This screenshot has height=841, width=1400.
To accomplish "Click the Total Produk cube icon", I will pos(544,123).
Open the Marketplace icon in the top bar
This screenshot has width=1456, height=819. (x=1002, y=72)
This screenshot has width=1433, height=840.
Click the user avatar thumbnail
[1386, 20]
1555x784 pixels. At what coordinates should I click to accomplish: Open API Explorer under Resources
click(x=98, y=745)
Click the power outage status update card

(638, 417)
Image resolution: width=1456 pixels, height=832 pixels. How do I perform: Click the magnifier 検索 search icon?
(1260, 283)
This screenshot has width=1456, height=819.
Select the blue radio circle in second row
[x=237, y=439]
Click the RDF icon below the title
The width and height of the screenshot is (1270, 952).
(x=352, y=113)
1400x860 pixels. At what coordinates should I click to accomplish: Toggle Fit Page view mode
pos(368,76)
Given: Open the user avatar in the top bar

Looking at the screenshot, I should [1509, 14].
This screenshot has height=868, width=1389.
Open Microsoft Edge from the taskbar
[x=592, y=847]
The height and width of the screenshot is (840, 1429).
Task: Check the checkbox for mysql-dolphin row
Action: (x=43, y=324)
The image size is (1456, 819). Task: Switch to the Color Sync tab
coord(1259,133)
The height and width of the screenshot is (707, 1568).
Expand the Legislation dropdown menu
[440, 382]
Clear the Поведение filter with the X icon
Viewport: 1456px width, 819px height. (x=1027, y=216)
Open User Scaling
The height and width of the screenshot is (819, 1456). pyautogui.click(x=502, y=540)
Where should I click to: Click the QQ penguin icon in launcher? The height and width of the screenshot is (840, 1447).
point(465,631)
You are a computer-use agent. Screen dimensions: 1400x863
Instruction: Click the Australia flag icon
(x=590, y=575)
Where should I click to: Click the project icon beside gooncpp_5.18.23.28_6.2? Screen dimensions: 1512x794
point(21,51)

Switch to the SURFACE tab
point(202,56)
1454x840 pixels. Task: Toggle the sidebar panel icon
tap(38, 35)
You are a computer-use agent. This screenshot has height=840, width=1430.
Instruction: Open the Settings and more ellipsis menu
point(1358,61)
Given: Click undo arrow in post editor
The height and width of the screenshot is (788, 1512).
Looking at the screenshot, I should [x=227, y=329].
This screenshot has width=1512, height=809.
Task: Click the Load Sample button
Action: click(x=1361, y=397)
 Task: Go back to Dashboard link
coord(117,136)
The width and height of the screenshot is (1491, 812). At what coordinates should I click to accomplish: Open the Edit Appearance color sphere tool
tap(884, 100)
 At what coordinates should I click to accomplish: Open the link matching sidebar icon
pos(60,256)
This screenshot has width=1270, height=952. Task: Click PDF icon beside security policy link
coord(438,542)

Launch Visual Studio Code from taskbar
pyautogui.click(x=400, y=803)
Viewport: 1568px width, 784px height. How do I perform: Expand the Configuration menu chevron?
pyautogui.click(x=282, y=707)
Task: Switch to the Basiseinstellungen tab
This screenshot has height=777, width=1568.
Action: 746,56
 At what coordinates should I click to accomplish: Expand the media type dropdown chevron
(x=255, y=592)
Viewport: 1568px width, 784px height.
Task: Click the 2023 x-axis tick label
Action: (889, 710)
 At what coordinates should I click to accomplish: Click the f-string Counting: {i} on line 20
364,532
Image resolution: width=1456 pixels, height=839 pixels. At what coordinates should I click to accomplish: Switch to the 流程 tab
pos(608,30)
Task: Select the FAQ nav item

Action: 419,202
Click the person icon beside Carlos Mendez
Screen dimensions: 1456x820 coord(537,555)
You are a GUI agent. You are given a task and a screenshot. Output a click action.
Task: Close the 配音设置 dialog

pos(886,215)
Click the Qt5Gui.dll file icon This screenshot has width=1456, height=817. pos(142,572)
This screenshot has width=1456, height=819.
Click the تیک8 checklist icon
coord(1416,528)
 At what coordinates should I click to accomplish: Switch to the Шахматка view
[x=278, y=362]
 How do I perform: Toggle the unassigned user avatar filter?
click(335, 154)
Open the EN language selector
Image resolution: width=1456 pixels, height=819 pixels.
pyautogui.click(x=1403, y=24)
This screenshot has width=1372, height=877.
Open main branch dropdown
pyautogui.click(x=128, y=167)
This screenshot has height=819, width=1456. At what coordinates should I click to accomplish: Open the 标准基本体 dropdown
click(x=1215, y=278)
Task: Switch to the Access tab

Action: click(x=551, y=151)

**What to produce**
An exact transcription of all the records is required.

**Exercise result**
This screenshot has height=841, width=1400.
To accomplish "Click the Total Produk cube icon", I will pos(544,123).
Open the Marketplace icon in the top bar
This screenshot has width=1456, height=819. (x=1002, y=72)
This screenshot has width=1433, height=840.
Click the user avatar thumbnail
[1386, 20]
1555x784 pixels. At what coordinates should I click to accomplish: Open API Explorer under Resources
click(x=98, y=745)
Click the power outage status update card

(638, 417)
Image resolution: width=1456 pixels, height=832 pixels. How do I perform: Click the magnifier 検索 search icon?
(1260, 283)
This screenshot has width=1456, height=819.
Select the blue radio circle in second row
[x=237, y=439]
Click the RDF icon below the title
The width and height of the screenshot is (1270, 952).
(x=352, y=113)
1400x860 pixels. At what coordinates should I click to accomplish: Toggle Fit Page view mode
pos(368,76)
Given: Open the user avatar in the top bar

Looking at the screenshot, I should [1509, 14].
This screenshot has height=868, width=1389.
Open Microsoft Edge from the taskbar
[x=592, y=847]
The height and width of the screenshot is (840, 1429).
Task: Check the checkbox for mysql-dolphin row
Action: (x=43, y=324)
The image size is (1456, 819). Task: Switch to the Color Sync tab
coord(1259,133)
The height and width of the screenshot is (707, 1568).
Expand the Legislation dropdown menu
[440, 382]
Clear the Поведение filter with the X icon
Viewport: 1456px width, 819px height. (x=1027, y=216)
Open User Scaling
The height and width of the screenshot is (819, 1456). pyautogui.click(x=502, y=540)
Where should I click to: Click the QQ penguin icon in launcher? The height and width of the screenshot is (840, 1447).
point(465,631)
You are a computer-use agent. Screen dimensions: 1400x863
Instruction: Click the Australia flag icon
(x=590, y=575)
Where should I click to: Click the project icon beside gooncpp_5.18.23.28_6.2? Screen dimensions: 1512x794
point(21,51)

Switch to the SURFACE tab
point(202,56)
1454x840 pixels. Task: Toggle the sidebar panel icon
tap(38, 35)
You are a computer-use agent. This screenshot has height=840, width=1430.
Instruction: Open the Settings and more ellipsis menu
point(1358,61)
Given: Click undo arrow in post editor
The height and width of the screenshot is (788, 1512).
Looking at the screenshot, I should [x=227, y=329].
This screenshot has width=1512, height=809.
Task: Click the Load Sample button
Action: click(x=1361, y=397)
 Task: Go back to Dashboard link
coord(117,136)
The width and height of the screenshot is (1491, 812). At what coordinates should I click to accomplish: Open the Edit Appearance color sphere tool
tap(884, 100)
 At what coordinates should I click to accomplish: Open the link matching sidebar icon
pos(60,256)
This screenshot has width=1270, height=952. Task: Click PDF icon beside security policy link
coord(438,542)

Launch Visual Studio Code from taskbar
pyautogui.click(x=400, y=803)
Viewport: 1568px width, 784px height. How do I perform: Expand the Configuration menu chevron?
pyautogui.click(x=282, y=707)
Task: Switch to the Basiseinstellungen tab
This screenshot has height=777, width=1568.
Action: 746,56
 At what coordinates should I click to accomplish: Expand the media type dropdown chevron
(x=255, y=592)
Viewport: 1568px width, 784px height.
Task: Click the 2023 x-axis tick label
Action: (889, 710)
 At what coordinates should I click to accomplish: Click the f-string Counting: {i} on line 20
364,532
Image resolution: width=1456 pixels, height=839 pixels. At what coordinates should I click to accomplish: Switch to the 流程 tab
pos(608,30)
Task: Select the FAQ nav item

Action: 419,202
Click the person icon beside Carlos Mendez
Screen dimensions: 1456x820 coord(537,555)
You are a GUI agent. You are given a task and a screenshot. Output a click action.
Task: Close the 配音设置 dialog

pos(886,215)
Click the Qt5Gui.dll file icon This screenshot has width=1456, height=817. pos(142,572)
This screenshot has width=1456, height=819.
Click the تیک8 checklist icon
coord(1416,528)
 At what coordinates should I click to accomplish: Switch to the Шахматка view
[x=278, y=362]
 How do I perform: Toggle the unassigned user avatar filter?
click(335, 154)
Open the EN language selector
Image resolution: width=1456 pixels, height=819 pixels.
pyautogui.click(x=1403, y=24)
This screenshot has width=1372, height=877.
Open main branch dropdown
pyautogui.click(x=128, y=167)
This screenshot has height=819, width=1456. At what coordinates should I click to accomplish: Open the 标准基本体 dropdown
click(x=1215, y=278)
Task: Switch to the Access tab

Action: click(x=551, y=151)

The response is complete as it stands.